I recently set up a CI/CD pipeline to deploy the Parka Software website using GitHub Actions. Now whenever I push changes to the main branch, the site automatically builds and deploys to our IIS server. This post walks through how I configured the workflow and what you need to get it working for your own .NET projects on a self-hosted Windows server.
This post is about the build server being the same as the hosting server. You can have a separate build server if you want - this is most common in production and/or enterprise environments.
Prerequisites
Before getting started, you'll need:
- A Windows server running IIS with your site already configured
- Admin access to the server to install the GitHub Actions runner
- A GitHub repository with your .NET project
- .Net SDK installed on build/host server
Step 1: Add a New GitHub Action
First, create the workflow file in your repository. Add a new file at .github/workflows/deploy.yml. This is an example and the base file that I use to build off of:
name: Deploy to IIS
on:
push:
branches:
- main
jobs:
build-and-deploy:
runs-on: self-hosted
steps:
- name: Checkout code
uses: actions/checkout@v4
- name: Setup .NET
uses: actions/setup-dotnet@v4
with:
dotnet-version: '8.0.x'
- name: Restore dependencies
run: dotnet restore
- name: Build
run: dotnet build --configuration Release --no-restore
- name: Publish
run: dotnet publish -c Release -o ./publish --no-build
- name: Stop IIS Site
run: |
Import-Module WebAdministration
Stop-WebSite -Name "YourSiteName"
shell: powershell
- name: Deploy files
run: |
$source = "./publish/*"
$destination = "C:\inetpub\wwwroot\yoursite"
Copy-Item -Path $source -Destination $destination -Recurse -Force -Exclude "appsettings*.json"
shell: powershell
- name: Start IIS Site
run: |
Import-Module WebAdministration
Start-WebSite -Name "YourSiteName"
shell: powershell
Replace YourSiteName with your IIS site name and update the destination path to match your site's location on the server.
Step 2: Set Up a Self-Hosted Runner on Your Windows Server
Since we're deploying to a self-hosted IIS server, we need to install a GitHub Actions runner on that server. This lets the workflow run directly on the machine where your site lives.
- In your GitHub repository, go to Settings > Actions > Runners
- Click New runner > New self-hosted runner
- Choose Windows as the operating system
Download the Runner
You'll see three code windows of commands to run from the GitHub page. The first section of commands downloads the runner to your server. It will look similiar to this:
Open PowerShell on your server and run the download commands from GitHub. You might run into this error:
Invoke-WebRequest : The request was aborted: Could not create SSL/TLS secure channel.

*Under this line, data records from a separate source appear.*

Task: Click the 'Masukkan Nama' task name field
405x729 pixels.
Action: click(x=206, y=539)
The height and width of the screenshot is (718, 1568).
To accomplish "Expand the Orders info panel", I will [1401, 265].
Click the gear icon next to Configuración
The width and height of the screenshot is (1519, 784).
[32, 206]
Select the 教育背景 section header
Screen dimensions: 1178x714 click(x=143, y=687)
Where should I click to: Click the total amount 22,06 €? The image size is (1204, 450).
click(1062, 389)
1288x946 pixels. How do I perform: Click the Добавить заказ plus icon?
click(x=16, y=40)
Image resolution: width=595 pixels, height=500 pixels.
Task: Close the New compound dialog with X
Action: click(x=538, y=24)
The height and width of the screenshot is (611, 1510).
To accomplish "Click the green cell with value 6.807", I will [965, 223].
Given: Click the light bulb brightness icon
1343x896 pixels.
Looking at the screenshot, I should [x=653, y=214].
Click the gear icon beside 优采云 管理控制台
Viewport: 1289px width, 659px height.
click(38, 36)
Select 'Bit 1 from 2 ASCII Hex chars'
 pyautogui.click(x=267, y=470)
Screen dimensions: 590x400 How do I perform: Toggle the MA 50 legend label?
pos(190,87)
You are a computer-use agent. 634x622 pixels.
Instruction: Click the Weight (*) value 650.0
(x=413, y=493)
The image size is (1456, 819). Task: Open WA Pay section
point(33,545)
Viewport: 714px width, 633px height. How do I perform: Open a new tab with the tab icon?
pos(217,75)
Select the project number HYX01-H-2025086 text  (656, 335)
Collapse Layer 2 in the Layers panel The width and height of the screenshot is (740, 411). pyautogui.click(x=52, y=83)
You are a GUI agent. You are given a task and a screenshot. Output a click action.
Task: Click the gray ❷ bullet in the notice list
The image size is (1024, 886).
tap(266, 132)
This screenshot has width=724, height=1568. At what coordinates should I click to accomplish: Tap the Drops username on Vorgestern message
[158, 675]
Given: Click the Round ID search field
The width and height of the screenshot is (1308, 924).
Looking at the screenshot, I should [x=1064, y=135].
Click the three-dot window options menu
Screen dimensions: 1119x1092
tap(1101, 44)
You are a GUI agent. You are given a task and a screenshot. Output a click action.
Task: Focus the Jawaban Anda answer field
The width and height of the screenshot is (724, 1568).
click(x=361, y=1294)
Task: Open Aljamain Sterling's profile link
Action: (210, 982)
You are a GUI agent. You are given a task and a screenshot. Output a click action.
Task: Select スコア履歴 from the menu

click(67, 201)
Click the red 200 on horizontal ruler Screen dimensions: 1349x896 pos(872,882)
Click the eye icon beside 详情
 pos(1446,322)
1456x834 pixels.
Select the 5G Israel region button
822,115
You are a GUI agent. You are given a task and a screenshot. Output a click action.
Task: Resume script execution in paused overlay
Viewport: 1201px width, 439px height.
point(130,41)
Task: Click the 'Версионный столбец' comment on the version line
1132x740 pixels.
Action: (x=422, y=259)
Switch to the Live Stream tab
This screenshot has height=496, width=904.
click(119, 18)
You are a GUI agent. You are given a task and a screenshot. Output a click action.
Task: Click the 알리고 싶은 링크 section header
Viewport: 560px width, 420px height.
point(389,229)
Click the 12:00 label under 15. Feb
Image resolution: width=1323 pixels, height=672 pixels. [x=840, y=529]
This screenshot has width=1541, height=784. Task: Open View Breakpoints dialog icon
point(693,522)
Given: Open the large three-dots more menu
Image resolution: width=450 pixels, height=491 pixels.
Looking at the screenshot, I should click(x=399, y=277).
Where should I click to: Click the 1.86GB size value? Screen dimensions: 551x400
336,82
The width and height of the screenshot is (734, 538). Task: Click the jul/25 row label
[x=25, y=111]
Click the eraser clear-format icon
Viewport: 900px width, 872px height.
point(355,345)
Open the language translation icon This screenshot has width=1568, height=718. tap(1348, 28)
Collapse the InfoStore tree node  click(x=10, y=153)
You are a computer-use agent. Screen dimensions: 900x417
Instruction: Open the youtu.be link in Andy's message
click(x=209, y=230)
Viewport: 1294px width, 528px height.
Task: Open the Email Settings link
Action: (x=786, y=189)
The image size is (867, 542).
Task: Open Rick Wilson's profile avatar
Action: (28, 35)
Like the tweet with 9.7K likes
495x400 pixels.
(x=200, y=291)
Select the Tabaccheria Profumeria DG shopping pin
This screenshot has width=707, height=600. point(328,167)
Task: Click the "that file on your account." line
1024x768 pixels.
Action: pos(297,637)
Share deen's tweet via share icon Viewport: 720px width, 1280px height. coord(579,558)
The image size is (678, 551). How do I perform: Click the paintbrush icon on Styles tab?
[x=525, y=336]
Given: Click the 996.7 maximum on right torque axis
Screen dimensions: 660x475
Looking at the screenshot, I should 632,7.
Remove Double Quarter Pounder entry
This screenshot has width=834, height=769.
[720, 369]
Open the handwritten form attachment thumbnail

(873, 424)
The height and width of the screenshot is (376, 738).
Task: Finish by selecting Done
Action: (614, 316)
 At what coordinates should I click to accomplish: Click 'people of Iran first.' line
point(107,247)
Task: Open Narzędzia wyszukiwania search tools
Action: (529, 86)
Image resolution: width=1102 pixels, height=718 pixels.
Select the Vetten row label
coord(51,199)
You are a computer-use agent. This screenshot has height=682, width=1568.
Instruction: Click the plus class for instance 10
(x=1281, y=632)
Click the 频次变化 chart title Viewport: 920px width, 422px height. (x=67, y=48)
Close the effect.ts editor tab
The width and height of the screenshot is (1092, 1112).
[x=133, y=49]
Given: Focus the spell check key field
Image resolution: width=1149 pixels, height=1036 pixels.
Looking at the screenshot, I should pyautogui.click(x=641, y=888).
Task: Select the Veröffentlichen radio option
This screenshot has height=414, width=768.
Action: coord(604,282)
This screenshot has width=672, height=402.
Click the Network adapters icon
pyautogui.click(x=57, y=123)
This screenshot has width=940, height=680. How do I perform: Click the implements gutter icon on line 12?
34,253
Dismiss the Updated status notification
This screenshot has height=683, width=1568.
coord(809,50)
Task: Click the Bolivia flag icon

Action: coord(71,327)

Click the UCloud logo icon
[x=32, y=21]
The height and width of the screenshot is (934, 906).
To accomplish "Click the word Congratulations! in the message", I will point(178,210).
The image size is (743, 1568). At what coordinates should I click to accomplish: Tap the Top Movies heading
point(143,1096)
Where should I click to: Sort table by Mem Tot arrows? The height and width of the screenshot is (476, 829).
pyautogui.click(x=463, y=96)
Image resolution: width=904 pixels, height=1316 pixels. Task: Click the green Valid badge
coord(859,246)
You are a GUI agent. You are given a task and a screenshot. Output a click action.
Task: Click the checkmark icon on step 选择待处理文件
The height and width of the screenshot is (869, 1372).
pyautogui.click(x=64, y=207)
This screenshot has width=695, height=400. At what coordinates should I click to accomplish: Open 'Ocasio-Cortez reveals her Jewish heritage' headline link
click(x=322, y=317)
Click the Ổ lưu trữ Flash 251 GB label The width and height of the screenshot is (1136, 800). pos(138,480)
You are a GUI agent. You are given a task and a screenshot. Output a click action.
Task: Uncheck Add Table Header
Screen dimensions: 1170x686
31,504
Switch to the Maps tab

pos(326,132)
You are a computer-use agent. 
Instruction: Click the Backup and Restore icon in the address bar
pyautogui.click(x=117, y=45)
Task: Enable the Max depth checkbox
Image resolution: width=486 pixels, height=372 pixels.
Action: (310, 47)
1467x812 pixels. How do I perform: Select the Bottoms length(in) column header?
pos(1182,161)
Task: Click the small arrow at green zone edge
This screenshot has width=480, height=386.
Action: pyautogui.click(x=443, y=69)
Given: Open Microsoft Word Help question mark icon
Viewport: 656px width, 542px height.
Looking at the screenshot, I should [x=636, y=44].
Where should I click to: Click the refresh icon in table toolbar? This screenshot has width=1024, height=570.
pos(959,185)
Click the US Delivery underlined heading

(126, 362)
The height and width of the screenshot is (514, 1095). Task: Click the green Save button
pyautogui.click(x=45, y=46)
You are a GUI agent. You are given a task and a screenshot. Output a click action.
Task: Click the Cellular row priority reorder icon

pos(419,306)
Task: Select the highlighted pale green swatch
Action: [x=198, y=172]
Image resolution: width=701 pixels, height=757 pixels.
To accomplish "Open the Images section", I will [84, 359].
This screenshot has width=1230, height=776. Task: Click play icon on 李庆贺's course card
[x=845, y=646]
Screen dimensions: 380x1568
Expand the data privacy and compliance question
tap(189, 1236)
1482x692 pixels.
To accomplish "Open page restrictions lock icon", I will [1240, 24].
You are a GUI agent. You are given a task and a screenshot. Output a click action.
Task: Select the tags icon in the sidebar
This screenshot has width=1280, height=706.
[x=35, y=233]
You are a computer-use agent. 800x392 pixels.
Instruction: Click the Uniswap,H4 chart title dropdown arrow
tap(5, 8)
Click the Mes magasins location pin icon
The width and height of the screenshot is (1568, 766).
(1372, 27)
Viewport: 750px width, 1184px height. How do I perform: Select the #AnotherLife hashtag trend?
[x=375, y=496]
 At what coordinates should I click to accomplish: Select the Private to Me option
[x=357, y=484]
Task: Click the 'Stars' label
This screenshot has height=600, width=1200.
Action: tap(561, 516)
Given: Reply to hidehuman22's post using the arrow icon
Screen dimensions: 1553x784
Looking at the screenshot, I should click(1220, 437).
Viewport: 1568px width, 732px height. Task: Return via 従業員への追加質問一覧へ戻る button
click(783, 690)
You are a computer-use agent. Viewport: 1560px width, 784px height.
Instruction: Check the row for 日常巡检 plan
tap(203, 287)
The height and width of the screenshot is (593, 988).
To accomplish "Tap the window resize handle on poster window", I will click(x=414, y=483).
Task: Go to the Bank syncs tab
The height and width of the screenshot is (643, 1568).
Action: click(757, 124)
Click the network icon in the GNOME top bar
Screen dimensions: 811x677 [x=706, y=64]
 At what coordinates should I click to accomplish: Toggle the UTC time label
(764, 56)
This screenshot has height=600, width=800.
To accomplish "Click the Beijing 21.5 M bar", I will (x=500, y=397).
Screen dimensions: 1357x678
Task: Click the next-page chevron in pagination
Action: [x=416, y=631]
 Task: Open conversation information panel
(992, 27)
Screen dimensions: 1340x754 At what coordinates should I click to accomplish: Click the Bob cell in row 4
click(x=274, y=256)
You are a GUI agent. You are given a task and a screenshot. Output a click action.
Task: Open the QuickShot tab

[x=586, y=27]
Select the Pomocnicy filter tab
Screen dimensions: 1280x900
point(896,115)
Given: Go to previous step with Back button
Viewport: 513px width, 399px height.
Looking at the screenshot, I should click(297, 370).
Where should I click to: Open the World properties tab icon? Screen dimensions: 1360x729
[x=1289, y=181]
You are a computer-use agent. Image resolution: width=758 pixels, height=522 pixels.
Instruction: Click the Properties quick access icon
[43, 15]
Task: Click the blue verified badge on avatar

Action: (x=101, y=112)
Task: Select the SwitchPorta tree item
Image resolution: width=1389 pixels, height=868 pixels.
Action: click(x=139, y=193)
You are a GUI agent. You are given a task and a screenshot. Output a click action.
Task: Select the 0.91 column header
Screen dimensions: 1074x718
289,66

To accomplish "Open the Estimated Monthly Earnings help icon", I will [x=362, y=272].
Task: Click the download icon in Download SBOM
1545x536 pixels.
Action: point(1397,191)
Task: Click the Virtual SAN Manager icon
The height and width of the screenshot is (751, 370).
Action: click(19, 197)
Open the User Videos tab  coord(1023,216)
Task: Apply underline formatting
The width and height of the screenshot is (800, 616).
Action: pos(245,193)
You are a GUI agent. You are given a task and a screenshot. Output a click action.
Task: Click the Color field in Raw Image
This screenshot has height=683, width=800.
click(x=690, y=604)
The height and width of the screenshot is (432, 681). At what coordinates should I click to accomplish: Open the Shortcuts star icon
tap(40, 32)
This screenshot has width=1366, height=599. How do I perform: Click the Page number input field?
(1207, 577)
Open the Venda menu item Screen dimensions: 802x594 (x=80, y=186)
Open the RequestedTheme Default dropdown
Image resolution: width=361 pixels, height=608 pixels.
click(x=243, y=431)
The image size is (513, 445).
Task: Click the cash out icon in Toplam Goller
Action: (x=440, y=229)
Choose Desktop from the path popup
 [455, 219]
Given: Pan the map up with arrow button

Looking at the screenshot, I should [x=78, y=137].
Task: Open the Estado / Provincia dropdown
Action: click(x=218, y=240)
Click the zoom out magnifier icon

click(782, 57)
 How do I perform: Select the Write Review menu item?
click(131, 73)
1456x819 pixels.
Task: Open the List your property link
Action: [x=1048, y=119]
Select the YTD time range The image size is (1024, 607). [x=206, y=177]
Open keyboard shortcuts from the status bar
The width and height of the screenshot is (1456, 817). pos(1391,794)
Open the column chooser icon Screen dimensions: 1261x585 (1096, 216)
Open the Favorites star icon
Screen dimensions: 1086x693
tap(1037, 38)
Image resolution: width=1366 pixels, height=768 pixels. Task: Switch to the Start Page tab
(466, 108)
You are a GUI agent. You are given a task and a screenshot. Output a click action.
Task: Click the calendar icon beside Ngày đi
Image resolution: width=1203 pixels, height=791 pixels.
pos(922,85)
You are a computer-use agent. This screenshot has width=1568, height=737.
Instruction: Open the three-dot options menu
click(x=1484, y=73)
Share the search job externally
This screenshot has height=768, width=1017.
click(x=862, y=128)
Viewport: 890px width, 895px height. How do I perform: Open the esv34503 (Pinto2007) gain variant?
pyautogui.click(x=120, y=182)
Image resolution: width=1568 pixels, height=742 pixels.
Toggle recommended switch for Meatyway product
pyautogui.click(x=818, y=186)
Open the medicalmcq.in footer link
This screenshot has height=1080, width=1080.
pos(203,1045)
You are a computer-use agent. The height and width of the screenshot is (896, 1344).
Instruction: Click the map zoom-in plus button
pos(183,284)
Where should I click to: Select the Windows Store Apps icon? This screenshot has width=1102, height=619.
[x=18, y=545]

GitHub requires TLS 1.2+, which isn't the default on older versions of PowerShell. To fix this, run the following command before the download:
[Net.ServicePointManager]::SecurityProtocol = [Net.SecurityProtocolType]::Tls12
This only applies to your current session. To make it permanent, you can add this to your PowerShell profile.
Configure the Runner
Once the actions-runner download is complete, open Command Prompt (not PowerShell) and run the Configure commands from there. I've found that running the config command in PowerShell sometimes causes it to hang. I haven't dug into this too deeply yet, but there's a GitHub issue about it.
Go through the configuration wizard. Accept the detauls unless you have a specific need to change any of them. For the network user I created a specific GitHub runner user account on the server that has the necessary file and folder rights.
Run as a Service
At the end of the installation wizard select Y to create the service so it will run automatically.
Step 3: Handle appsettings.json
You probably don't want to overwrite your production appsettings.json every time you deploy. In the workflow above, I exclude appsettings files during the copy step:
Copy-Item -Path $source -Destination $destination -Recurse -Force -Exclude "appsettings*.json"
This means you'll need to manage production settings manually on the server, but it prevents accidentally pushing development configuration to production.
Troubleshooting
Runner not picking up jobs? Make sure the runner service is running and check the runner logs in the _diag folder.
Permission denied when copying files? The account running the GitHub Actions service needs write access to your IIS site folder.
IIS site won't stop/start? The service account needs permission to manage IIS. You may need to run the runner service as an administrator or a user with IIS management rights.
Conclusion
Setting up GitHub Actions for IIS deployment takes a bit of initial configuration, but once it's working you'll never want to go back to manual deployments. Every push to main automatically builds and deploys your changes. No more copying files over RDP or forgetting to restart the app pool.
If you run into issues with credentials or permissions, double-check that your service account has the necessary rights to stop/start IIS sites and write to the deployment folder.